▶ [TEXT SECTION]
______________________________

American journal of physiology. Lung cellular and molecular physiology

PKC-dependent regulation of Kv7.5 channels by the bronchoconstrictor histamine in human airway smooth muscle cells.

PMID 28283479


Kv7 potassium channels have recently been found to be expressed and functionally important for relaxation of airway smooth muscle. Previous research suggests that native Kv7 currents are inhibited following treatment of freshly isolated airway smooth muscle cells with bronchoconstrictor agonists, and in intact airways inhibition of Kv7 channels is sufficient to induce bronchiolar constriction. However, the mechanism by which Kv7 currents are inhibited by bronchoconstrictor agonists has yet to be elucidated. In the present study, native Kv7 currents in cultured human trachealis smooth muscle cells (HTSMCs) were observed to be inhibited upon treatment with histamine; inhibition of Kv7 currents was associated with membrane depolarization and an increase in cytosolic Ca(2+) ([Ca(2+)]cyt). The latter response was inhibited by verapamil, a blocker of L-type voltage-sensitive Ca(2+) channels (VSCCs). Protein kinase C (PKC) has been implicated as a mediator of bronchoconstrictor actions, although the targets of PKC are not clearly established. We found that histamine treatment significantly and dose-dependently suppressed currents through overexpressed wild-type human Kv7.5 (hKv7.5) channels in cultured HTSMCs, and this effect was inhibited by the PKC inhibitor Ro-31-8220 (3 µM). The PKC-dependent suppression of hKv7.5 currents corresponded with a PKC-dependent increase in hKv7.5 channel phosphorylation. Knocking down or inhibiting PKCα, or mutating hKv7.5 serine 441 to alanine, abolished the inhibitory effects of histamine on hKv7.5 currents. These findings provide the first evidence linking PKC activation to suppression of Kv7 currents, membrane depolarization, and Ca(2+) influx via L-type VSCCs as a mechanism for histamine-induced bronchoconstriction.

______________________________

[Stored material]
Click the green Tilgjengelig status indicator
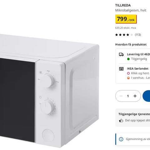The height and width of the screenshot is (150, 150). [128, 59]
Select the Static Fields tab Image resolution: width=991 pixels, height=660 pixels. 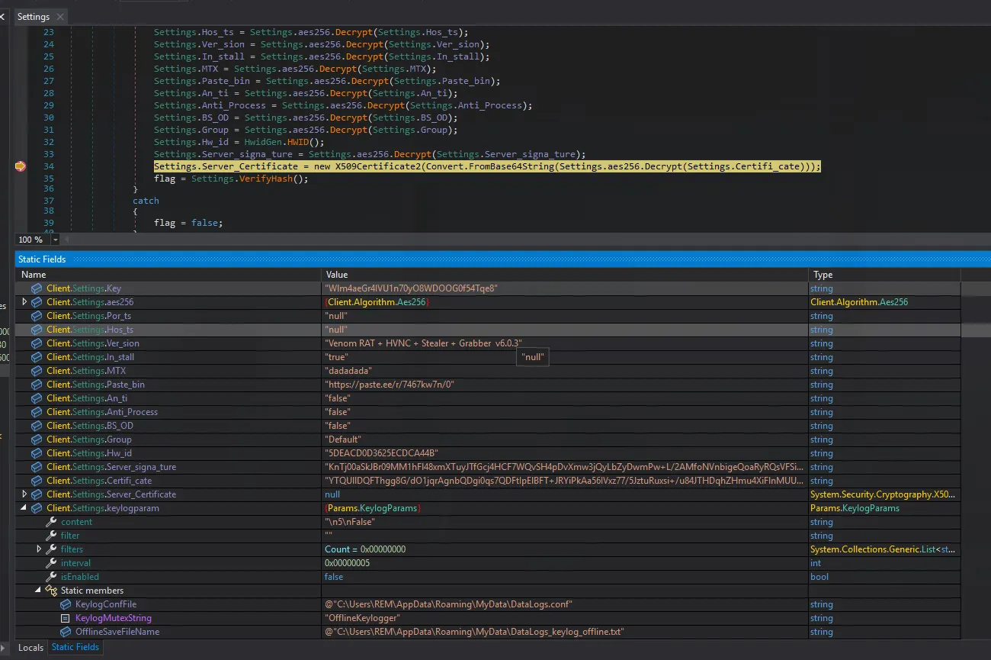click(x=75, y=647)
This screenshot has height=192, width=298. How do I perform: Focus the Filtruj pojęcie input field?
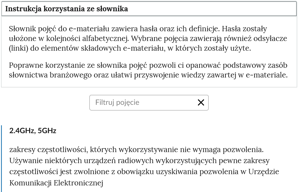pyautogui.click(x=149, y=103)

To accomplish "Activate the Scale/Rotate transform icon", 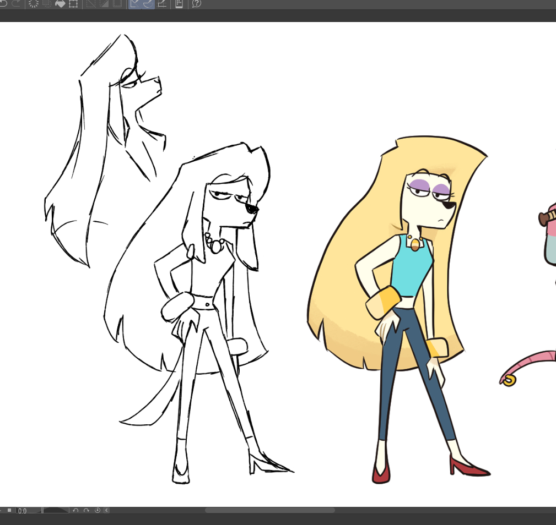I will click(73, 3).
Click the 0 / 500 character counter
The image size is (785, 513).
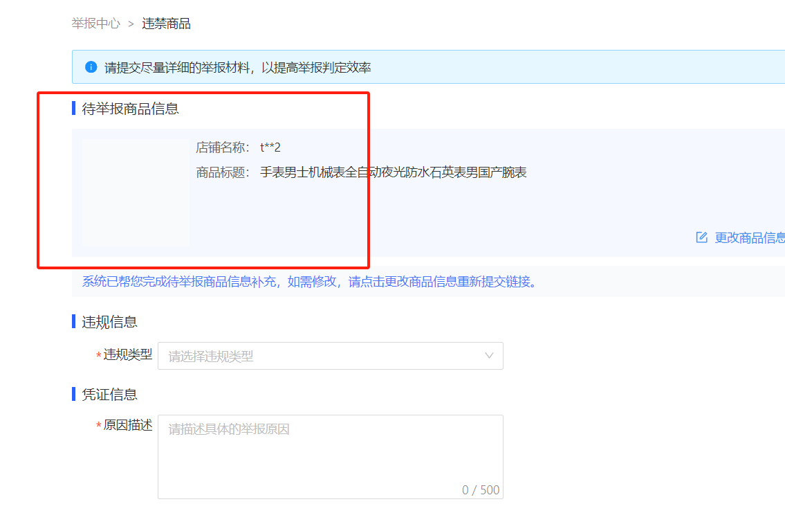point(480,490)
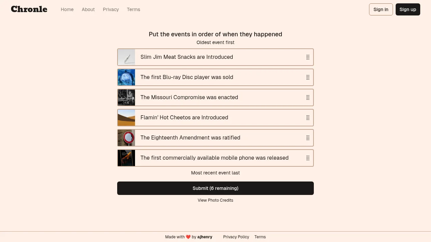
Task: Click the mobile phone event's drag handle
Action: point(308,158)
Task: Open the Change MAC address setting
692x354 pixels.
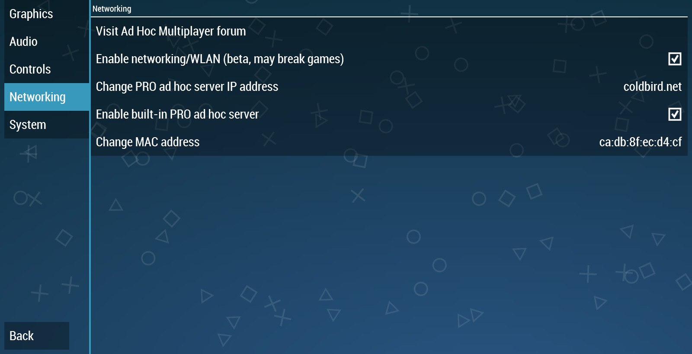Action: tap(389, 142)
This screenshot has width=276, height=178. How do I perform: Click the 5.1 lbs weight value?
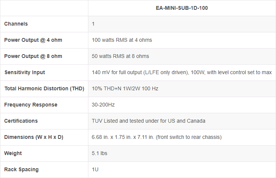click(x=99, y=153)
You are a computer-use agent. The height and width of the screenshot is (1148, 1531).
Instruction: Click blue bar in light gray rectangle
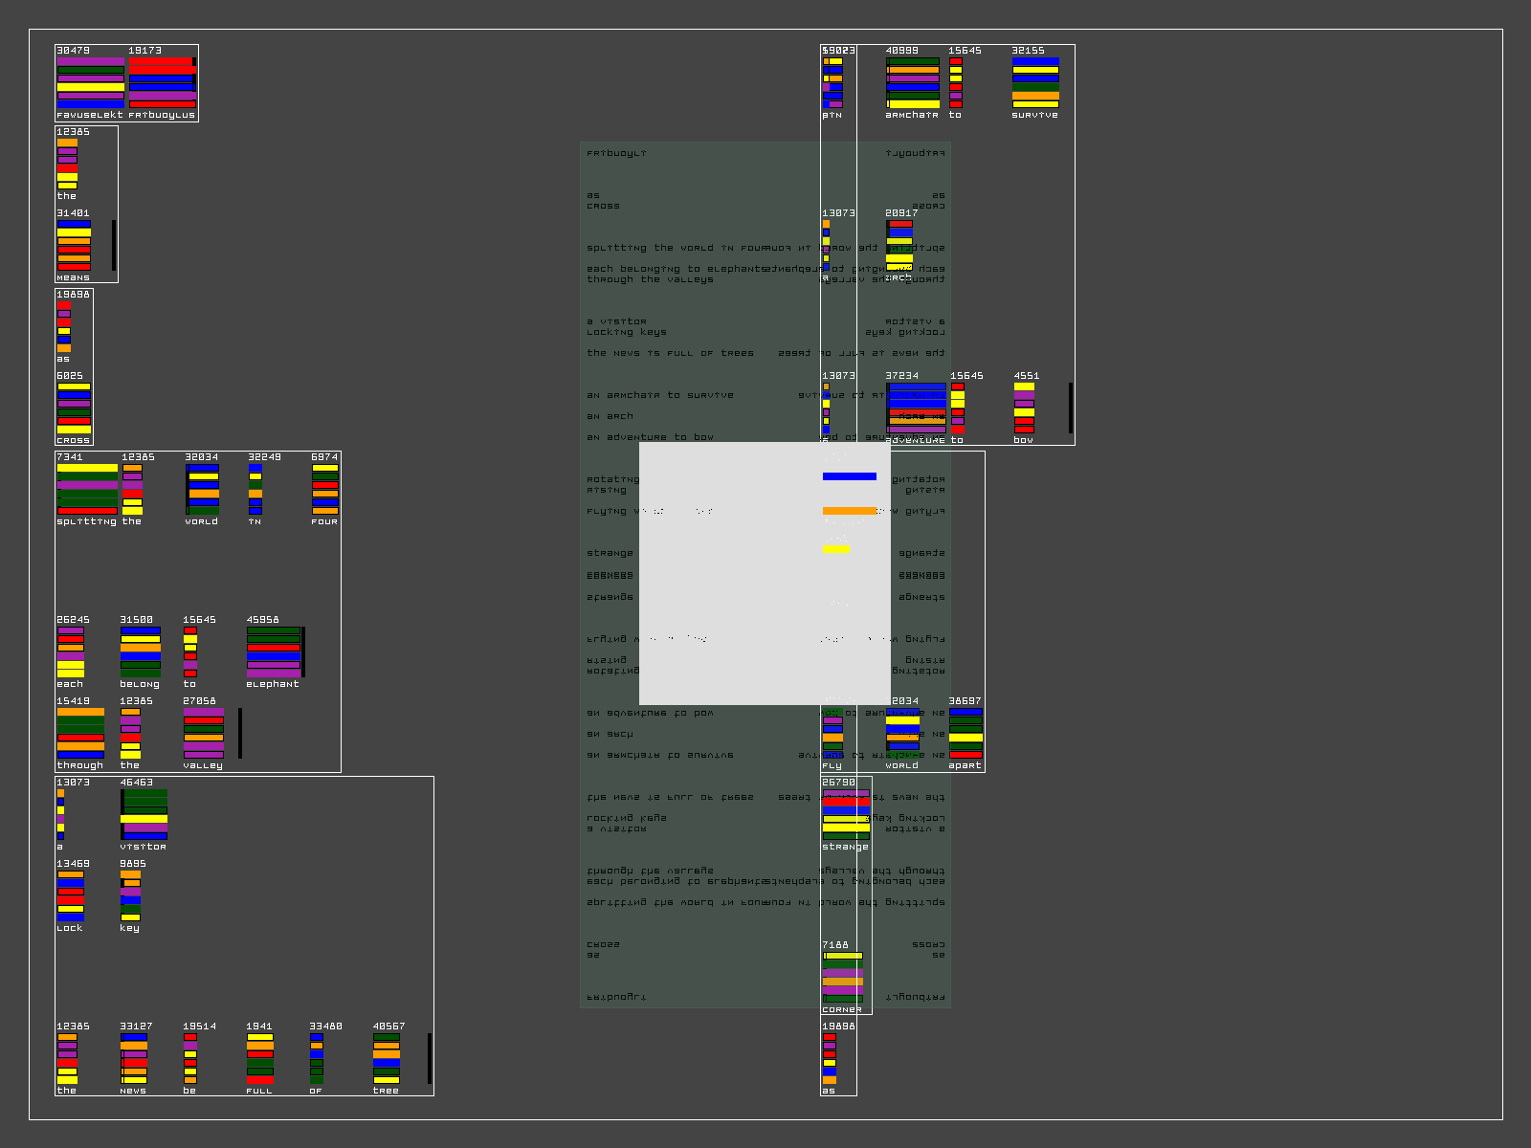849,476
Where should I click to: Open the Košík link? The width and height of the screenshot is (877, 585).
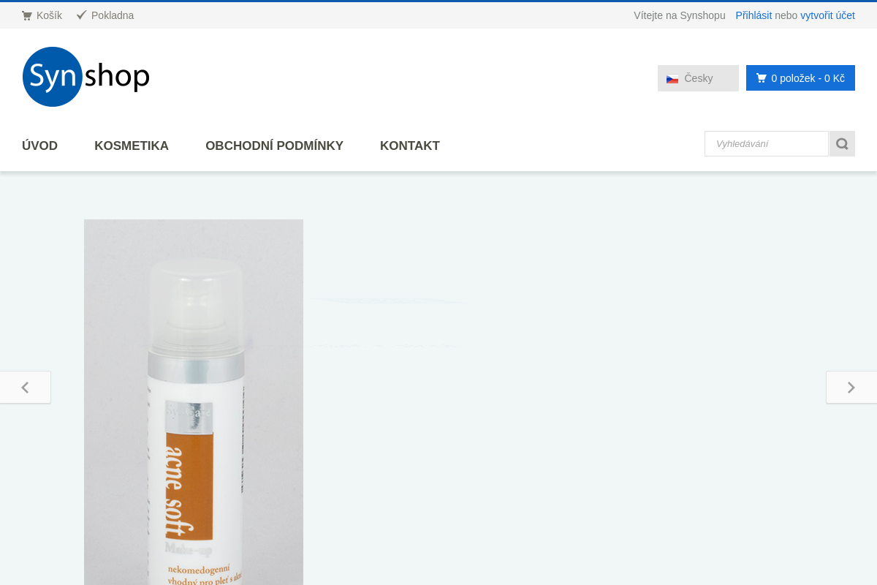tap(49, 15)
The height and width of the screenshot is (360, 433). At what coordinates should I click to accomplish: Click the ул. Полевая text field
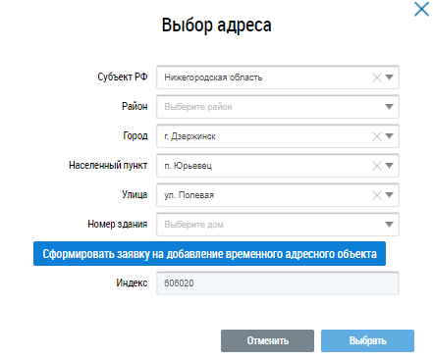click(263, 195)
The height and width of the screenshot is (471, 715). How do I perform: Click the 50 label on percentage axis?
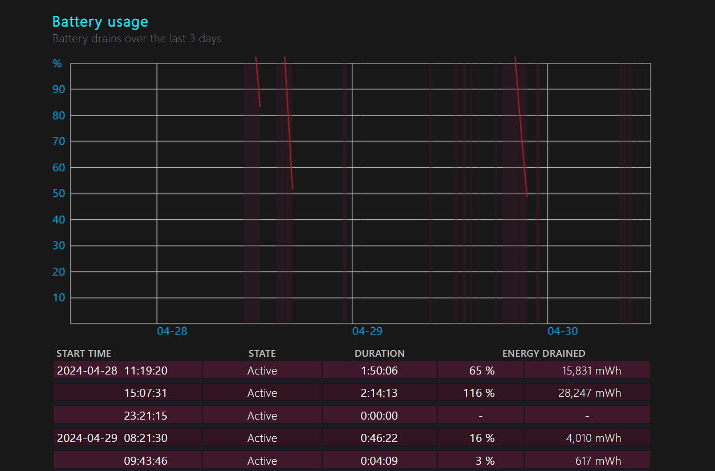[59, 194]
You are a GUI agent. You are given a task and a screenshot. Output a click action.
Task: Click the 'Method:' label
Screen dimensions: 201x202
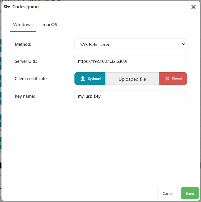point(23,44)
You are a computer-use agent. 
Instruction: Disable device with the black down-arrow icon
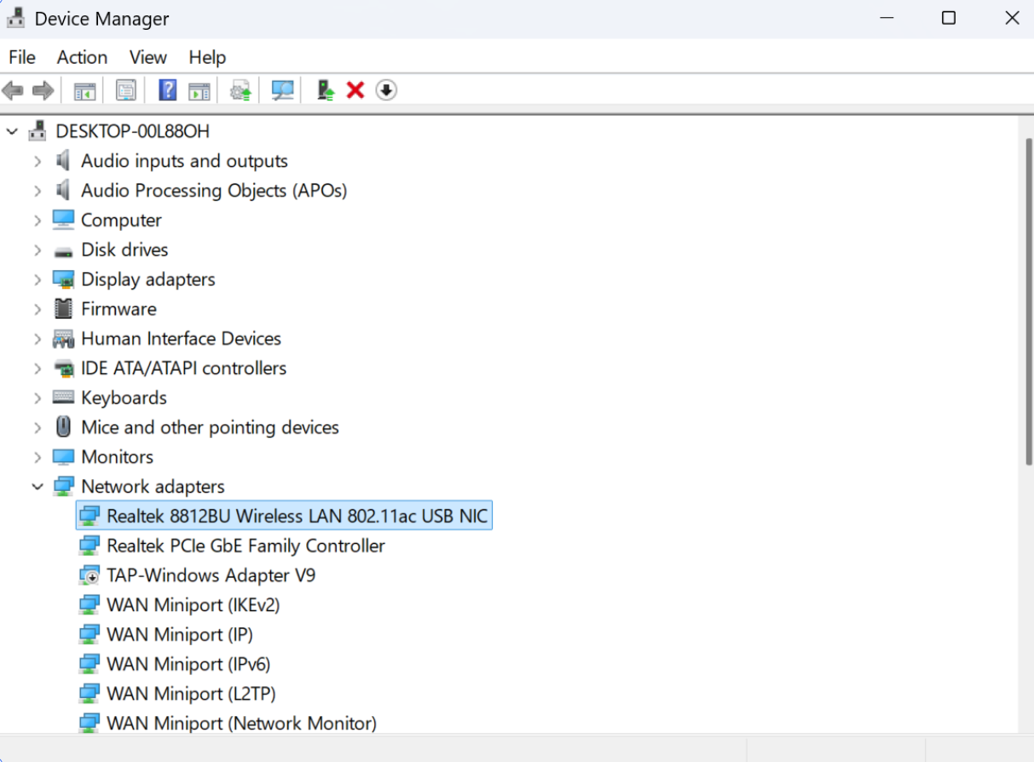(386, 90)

______________________________

Reproduce the abstract on histamine and Kv7.5 channels word for word between "American journal of" and "smooth muscle cells.", inclusive. This material has no connection to the abstract on histamine and Kv7.5 channels.

American journal of physiology. Lung cellular and molecular physiology

PKC-dependent regulation of Kv7.5 channels by the bronchoconstrictor histamine in human airway smooth muscle cells.